Pasqua in Iraq, intervista con mons. Chullikat

© Amedeo Lomonaco, Radio Vaticana ●

Nel segno della violenza la Pasqua in Iraq. Dieci soldati iracheni hanno perso la vita a Mossul in un attentato kamikaze contro una base dell’esercito. Sette le vittime in una sparatoria a Baghdad, bersagliata da numerosi colpi di mortaio. Nel Paese del Golfo, il popolo iracheno vive dunque la Santa Pasqua tra sofferenze ma anche nel segno della speranza. E’ quanto sottolinea, al microfono di Amedeo Lomonaco, il nunzio apostolico nel Paese arabo, mons. Francis Chullikat:

 

R. – Il popolo iracheno ed i cristiani iracheni, in particolare, vivono questa Pasqua con sentimenti di speranza in un futuro migliore. Le sofferenze e le difficoltà sembrano aver rafforzato ancora di più quello spirito di coraggio per affrontare anche questo periodo di prova che stanno vivendo nella loro storia.
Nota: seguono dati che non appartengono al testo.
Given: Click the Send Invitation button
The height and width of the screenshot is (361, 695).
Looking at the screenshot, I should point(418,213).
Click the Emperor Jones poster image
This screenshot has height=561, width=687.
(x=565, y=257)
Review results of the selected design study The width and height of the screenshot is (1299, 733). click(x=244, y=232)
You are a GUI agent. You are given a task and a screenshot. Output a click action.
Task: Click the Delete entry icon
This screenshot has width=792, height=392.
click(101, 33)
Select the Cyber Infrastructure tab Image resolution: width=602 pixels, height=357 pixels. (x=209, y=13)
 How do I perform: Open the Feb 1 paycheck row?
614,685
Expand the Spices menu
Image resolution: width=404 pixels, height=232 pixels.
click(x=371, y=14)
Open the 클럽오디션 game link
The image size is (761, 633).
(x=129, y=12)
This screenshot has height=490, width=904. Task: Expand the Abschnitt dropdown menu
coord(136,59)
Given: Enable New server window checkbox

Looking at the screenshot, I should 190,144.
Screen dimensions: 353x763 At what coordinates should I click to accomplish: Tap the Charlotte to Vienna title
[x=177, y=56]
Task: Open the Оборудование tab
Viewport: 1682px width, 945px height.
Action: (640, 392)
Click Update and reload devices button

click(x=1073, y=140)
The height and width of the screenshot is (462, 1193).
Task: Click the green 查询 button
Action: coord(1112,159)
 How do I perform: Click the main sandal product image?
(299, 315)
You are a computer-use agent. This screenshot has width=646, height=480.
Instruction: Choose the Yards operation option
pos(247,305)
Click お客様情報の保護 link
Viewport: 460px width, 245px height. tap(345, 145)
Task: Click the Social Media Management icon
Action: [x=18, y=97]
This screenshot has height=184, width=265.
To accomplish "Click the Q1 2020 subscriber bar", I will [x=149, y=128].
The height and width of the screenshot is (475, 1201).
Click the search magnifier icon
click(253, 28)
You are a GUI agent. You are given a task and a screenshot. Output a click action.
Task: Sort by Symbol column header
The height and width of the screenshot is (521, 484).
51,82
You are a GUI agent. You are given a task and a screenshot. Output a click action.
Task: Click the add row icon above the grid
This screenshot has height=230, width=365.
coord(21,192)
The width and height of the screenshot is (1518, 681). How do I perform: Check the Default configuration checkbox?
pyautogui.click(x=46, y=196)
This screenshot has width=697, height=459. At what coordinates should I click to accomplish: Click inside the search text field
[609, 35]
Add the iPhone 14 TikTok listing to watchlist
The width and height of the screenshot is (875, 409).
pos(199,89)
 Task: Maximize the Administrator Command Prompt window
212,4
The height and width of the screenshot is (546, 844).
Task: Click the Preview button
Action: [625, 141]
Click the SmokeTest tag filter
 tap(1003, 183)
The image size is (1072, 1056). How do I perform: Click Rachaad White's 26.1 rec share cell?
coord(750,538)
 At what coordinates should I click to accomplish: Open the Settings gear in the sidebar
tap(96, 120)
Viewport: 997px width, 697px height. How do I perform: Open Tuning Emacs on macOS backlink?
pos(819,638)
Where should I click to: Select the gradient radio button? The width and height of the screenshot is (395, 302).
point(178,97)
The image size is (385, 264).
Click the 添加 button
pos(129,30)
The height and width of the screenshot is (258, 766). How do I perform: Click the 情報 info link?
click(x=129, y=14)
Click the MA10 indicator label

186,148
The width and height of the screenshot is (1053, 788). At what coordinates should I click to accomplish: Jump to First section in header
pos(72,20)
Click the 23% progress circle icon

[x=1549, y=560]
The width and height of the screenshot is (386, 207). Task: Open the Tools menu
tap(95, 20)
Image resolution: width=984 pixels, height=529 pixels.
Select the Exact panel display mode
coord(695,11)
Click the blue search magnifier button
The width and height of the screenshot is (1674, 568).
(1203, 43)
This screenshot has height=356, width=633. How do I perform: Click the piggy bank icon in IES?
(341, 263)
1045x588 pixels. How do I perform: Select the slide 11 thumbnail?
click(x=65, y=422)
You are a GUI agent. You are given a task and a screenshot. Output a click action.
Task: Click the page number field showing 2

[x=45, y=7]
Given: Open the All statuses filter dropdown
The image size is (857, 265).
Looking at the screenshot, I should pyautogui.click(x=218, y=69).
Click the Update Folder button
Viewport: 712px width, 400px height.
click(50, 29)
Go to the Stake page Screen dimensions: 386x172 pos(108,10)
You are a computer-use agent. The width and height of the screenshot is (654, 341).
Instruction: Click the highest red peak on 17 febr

I cristiani iracheni non sembrano rassegnarsi alla situazione attuale e alle proprie sofferenze, ma si sentono sorretti dalla loro fede profonda, alla quale non vogliono rinunciare per nessun motivo e per la quale sono disposti a dare perfino la loro vita.

D. – Oggi, fissando lo sguardo sull’Iraq, si possono scorgere luci di Risurrezione dopo i tempi del Calvario e della Croce?

R. – Per noi cristiani il Calvario e la Croce non rappresentano una sconfitta, perchè per noi la sofferenza è uno strumento di salvezza. I cristiani iracheni accettano, quindi, l’attuale situazione nello spirito cristiano e, specialmente, nel momento della Settimana Santa. Cercano di testimoniare tale fede, radicata nella speranza di una vita nuova, perchè solo Gesù può rinnovare il mondo e portare la pace nei cuori degli uomini. E questo lo si vede partecipando alle cerimonie qui a Baghdad e in altre zone del Paese.